What does a bank do in a project which is meant to push the digitalisation of the European Industry? At first sight, SEB, one of the biggest banks in Sweden, appears to be rather exotic amongst all the companies, start-ups and institutes doing research on optimising their production.
Taking a closer look, however, it becomes evident that there will be no Industry4.0 without Bank4.0. Products and services are values, and with financing being the backbone of any business, technological progress has to go hand in hand on either side. In other words, it doesn’t make sense to prepare for the future while relying on yesterday’s methods of budgeting, invoicing or paying.
Micro payments to boost digitalisation
This is why SEB decided to join Productive4.0. “In order to keep pace with the development on the factory floor and the supply chain, financial services must be cheaper, faster and respond in real-time”, Christian Lagerkvist from SEB says dropping keywords like micro payment or micro invoicing. “Pushing these new financial products will help to cut overhead costs significantly,” he explains.
“Traditional transactions instead are so expensive that payments are batched on a monthly basis, just like we used to batch words on double-sided letter paper before the internet. Companies have large departments solely dedicated to invoices and payments, and the cost of these departments renders many data-driven, real-time business models financially unfeasible – simply because charging for them is too cumbersome”.
This should no longer be an impediment. SEB’s remedy is to integrate payments, invoicing, credit lines and foreign exchange into the supply chain: as soon as a shipment ends up on a loading bay, it gets scanned by a device effectively triggering a micro payment to the previous tier in the supply chain. “Transports and logistics could all of a sudden charge for effiency – per kilometre, per time unit, fuel consumption, fatigue, or even road and weather conditions” adds Caroline Berg von Linde, SEB’s internal project manager.
Being asked whether SEB manages to address the three pillars of the project Digital Production, Product Life Cycle Management and Supply Chain Network Lagerkvist says: “As a bank we can enable business models within these three pillars. We developed an interface where you connect IoT events to financial services. This way, events on the factory floor can trigger payment to other IoT devices. So we are talking about micro payments, machine to machine payments, and how mixing payments with data allows for pricing models based on real-time sensor data”.
Defining new business models
“Based on this, you can define business models that close the gap between the actual cost and the calculated cost of a product. It will help reducing working capital as well as operational risk. Procurement and automatic contract negotiation are also part of the equation”.
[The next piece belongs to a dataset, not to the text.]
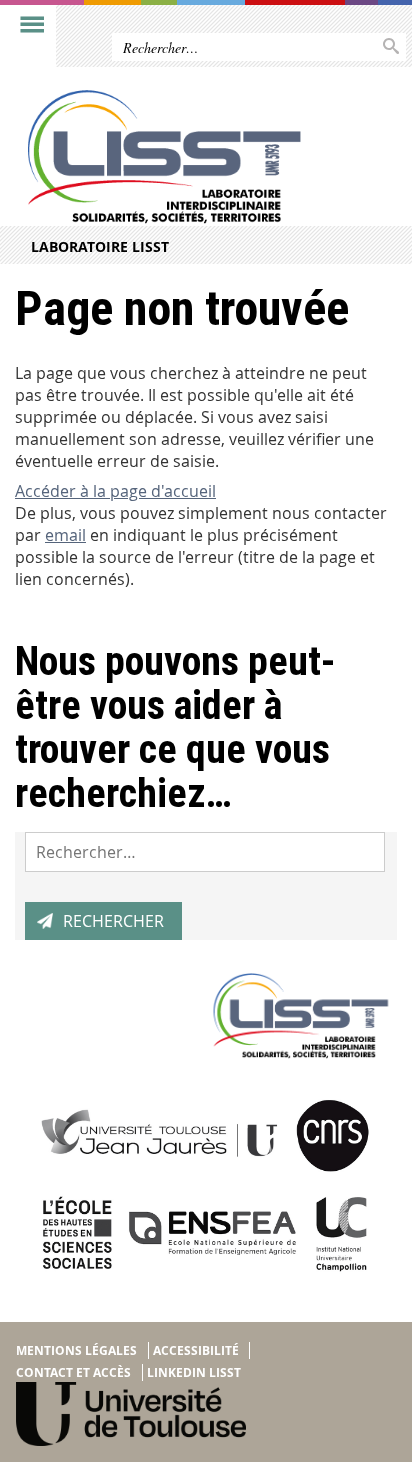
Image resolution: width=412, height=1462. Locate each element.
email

In the project, SEB is working closely alongside Luleå Technical University (LTU) to build a distributed ledger platform (The “Exchange Network”) to this end.
In the beginning, the SEB team spent some time evaluating different blockchain technologies such as IOTA and Ethereum, Hyperledger and Quorum, but they all have the same draw-back: privacy. When multiple parties reside on the same blockchain, it doesn’t take much effort to determine which company hides behind which address, paving the way for industrial espionage. The Exchange Network is a distributed ledger tweaked towards remedying this problem.
In work package 8 SEB is involved in “The Swedish Use-Case” together with LTU, Volvo Trucks and MidRoc but also with NXP. In short, it is about providing Volvo Truck’s treasury with real-time liquidity forecasts driven by supply chain GPS events.
In the eyes of Christian Lagerkvist, being part of Productive4.0 is a lucky shot. “Not only had we to find the right approach, we are in direct touch with the core business parts of the companies. We also had the chance to compare industrial IT architecture frameworks to the frameworks we use at the bank, which turned out to be an eye opener”.
All in all, the role of the only bank in the project could be an eye opener, too. Completely new business models based on new real-time financial services go far beyond technological details and require a holistic view on Industry4.0. In a way it reminds of the appeal in the opening speech at the project kick-off in Dresden: “It’s about technology but don’t forget about the business model!”